§ **Task requirements**: Of the material below, only the lines from the line containing "1024x853 pixels." down to the line containing "Given: Add a Brightness/Contrast adjustment" belong in the answer, written out exactly.

§ **Input records**:
---------------

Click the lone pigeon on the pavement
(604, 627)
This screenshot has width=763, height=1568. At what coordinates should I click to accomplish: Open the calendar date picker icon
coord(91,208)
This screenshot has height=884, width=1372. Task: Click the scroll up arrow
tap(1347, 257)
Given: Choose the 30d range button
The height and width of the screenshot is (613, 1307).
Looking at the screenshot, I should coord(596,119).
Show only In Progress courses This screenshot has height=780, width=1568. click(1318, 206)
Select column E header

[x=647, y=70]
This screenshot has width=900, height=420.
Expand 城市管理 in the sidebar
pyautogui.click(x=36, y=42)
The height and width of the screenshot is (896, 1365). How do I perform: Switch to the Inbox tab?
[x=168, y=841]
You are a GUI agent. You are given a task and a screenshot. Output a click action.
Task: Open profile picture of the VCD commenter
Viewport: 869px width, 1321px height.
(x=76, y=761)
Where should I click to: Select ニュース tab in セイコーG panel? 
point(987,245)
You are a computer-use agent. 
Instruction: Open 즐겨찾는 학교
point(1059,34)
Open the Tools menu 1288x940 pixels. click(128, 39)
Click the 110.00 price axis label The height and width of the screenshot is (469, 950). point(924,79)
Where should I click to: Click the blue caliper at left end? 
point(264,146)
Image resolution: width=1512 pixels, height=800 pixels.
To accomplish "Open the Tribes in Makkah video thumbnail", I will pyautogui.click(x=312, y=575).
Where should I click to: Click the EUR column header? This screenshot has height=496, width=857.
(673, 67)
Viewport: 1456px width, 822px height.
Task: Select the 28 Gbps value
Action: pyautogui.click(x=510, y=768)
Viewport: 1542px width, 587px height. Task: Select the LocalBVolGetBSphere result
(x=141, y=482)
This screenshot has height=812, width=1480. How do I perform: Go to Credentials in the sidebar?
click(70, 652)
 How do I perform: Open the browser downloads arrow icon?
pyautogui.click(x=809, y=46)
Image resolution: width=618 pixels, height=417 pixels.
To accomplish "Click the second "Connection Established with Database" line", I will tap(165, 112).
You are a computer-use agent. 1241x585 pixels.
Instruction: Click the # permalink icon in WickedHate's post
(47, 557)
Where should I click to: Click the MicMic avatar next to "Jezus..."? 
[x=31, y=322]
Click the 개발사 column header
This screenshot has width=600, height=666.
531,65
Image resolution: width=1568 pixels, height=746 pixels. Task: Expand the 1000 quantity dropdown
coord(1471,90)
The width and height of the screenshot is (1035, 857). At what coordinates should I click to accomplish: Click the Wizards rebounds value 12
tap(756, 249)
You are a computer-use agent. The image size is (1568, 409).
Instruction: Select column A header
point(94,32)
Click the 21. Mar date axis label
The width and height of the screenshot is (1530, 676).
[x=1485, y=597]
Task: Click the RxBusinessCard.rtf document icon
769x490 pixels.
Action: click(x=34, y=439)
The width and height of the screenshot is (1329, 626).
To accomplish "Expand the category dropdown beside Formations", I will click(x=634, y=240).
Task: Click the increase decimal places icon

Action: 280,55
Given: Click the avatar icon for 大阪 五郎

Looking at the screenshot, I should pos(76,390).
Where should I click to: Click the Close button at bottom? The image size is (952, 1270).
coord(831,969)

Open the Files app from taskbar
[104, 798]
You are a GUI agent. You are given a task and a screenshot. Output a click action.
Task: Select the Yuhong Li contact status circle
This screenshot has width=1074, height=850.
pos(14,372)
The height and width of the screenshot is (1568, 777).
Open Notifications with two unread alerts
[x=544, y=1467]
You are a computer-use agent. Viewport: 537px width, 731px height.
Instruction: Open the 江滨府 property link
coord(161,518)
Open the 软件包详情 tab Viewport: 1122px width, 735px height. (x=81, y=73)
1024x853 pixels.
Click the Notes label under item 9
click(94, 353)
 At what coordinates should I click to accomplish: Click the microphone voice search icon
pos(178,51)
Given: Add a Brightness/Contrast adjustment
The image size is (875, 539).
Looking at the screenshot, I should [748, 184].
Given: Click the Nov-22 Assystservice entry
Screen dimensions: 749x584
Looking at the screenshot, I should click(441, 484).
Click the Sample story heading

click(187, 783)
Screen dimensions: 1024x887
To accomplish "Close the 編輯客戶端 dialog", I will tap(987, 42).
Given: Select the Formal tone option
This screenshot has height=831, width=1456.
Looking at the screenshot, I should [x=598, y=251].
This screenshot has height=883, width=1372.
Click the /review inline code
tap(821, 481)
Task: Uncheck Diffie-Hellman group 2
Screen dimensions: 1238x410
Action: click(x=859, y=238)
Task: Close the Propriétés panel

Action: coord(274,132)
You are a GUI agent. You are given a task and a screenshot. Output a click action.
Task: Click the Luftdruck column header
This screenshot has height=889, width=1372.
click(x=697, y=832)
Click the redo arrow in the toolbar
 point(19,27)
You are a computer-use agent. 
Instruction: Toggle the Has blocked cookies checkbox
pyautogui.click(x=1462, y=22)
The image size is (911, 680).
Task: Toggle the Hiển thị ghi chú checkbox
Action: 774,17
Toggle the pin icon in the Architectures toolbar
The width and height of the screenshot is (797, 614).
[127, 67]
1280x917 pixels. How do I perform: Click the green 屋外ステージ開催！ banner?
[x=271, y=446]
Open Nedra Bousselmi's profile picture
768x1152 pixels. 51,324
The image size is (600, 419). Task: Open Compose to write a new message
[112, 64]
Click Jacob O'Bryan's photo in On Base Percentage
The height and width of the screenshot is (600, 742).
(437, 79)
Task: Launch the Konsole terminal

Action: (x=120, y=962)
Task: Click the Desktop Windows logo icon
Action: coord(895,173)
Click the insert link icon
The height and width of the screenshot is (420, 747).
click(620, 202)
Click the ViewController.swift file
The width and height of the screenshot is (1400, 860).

---------------

§ **Answer space**:
1024x853 pixels.
Click the Notes label under item 9
click(94, 353)
 At what coordinates should I click to accomplish: Click the microphone voice search icon
pos(178,51)
Given: Add a Brightness/Contrast adjustment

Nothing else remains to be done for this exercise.